Triggering of Toll-Like Receptor 4 Expression in Human Multiple Myeloma Promotes Proliferation and Protects the Cells From Immune and Chemotherapy Drug Attack.

Abstract 2843

Poster Board II-819

Multiple myeloma (MM) is an incurable B-cell malignancy characterized by accumulation of malignant plasma cells in bone marrow (BM) and recurrent or persistent infections. Toll like receptors (TLRs) are essential in the host defense against infections. In MM, recurrent infections could promote tumor growth and favor escape from standard therapies. TLRs initiated responses in B cells include proliferation, antiapoptosis and immune escape.

In this study, we first screened four MM cell lines, MM1-r, MM1-s, RPMI8226, and U266, for the expression of major TLRs (including TLR 1–2,4-7and 9) by RT-PCR. Surprisingly, all the MM cell lines expressed multiple TLRs. We focused on TLR4, which had the most strongly expressed mRNA. Consistent with the RT-PCR result, fluorescence-activated cell sorting (FACS) analysis revealed that TLR4 protein was also present on the surface of MM cell lines. By FACS analysis, we found that MM1-s and MM1-r cells had increased TLR4 co-receptor CD14 expression when induced by lipopolysaccharide (LPS).

We next asked if TLR4 was functional in MM cells. To activate TLR4 in MM cells (MM1-r, MM1-s, RPMI8226, and U266), we incubated the cells with LPS, the natural ligand for TLR4 and measured cell proliferation by [3H]thymidine incorporation. Proliferation of MM1-s and MM1-r cells increased significantly, but that of U266 and RPMI8226 cells did not. As mechanisms involved in the resistance to apoptosis play a major role in MM escape to therapies, we sought to determine the capacity of TLR4 ligand to promote the survival of MM cells. We pretreated MM cells with lipopolysaccharide followed by induction by adriamycin. Our results showed that LPS could save MM1-s cells from adriamycin induced apoptosis.

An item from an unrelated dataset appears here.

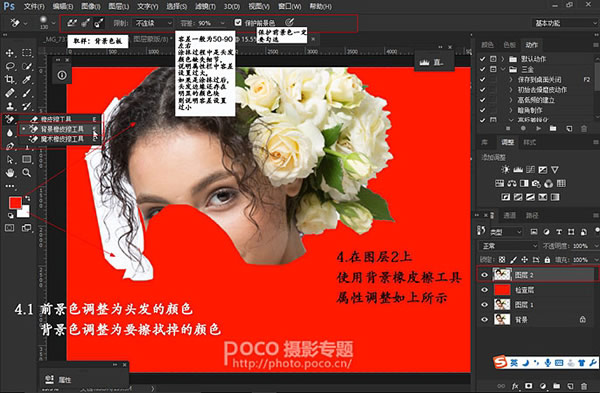
Task: Select the Hand tool
Action: point(10,173)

In addition to proliferation and apoptosis, we would like to learn whether TLR4 ligand could change cell cycle, We found that MM1-s and MM1-r MM cells showed decreased number in G0/G1 phase but increased number in S phase when induced by LPS. To explore whether MAPK pathways were implicated in MM1-s and MM1-r cells to LPS stimulation, we investigated the role of ERK1/2, p38, and JNK MAPKs in LPS-stimulated cells by using specific inhibitors of MAPK pathways, Firstly, time-dependent MAPKs phosphorylation was measured to assess the activation of these kinases upon treatment with LPS. ERK1/2, p38, and JNK phosphorylation and NF-κB were significantly up-regulated following LPS treatment, with the maximum phosphorylation occurring at 20min after stimulation. It is interesting to note that JNK inhibitors inhibited phosphorylation of JNK and inhibited phosphorylation of p-38 simultaneously. Moreover, inhibitors of ERK1/2 inhibited phosphorylation of ERK1/2, increased phosphorylation of p-38 simultaneously, suggesting that ERK, JNK and p38 pathways were associated. Our findings demonstrated that LPS-induced cell proliferation dependent on JNK, ERK and p38 signaling, suggesting that ERK and p38 pathways were involved in MM1-s and MM1-r cells proliferation.

Since TLRs activate innate and adaptive immune responses, we further study immunoregulatory factor IL-6, IL-12 and IL-18 secretion in the culture supernatants induced by LPS. LPS increased the production of IL-6 in RPMI8226 and U266 cells, and increased the production of IL-18 in MM1-r and MM1-s cells. To further examine the effect of LPS on immune escape, MM1-s cells were co-cultured with T cells from donors and 3H incorporation was examined for T cells proliferation. Our results showed that T cells proliferation was decreased when the cells were treated by LPS, suggesting that TLR4 ligand LPS facilitates MM1-s cells' evasion of immune surveillance.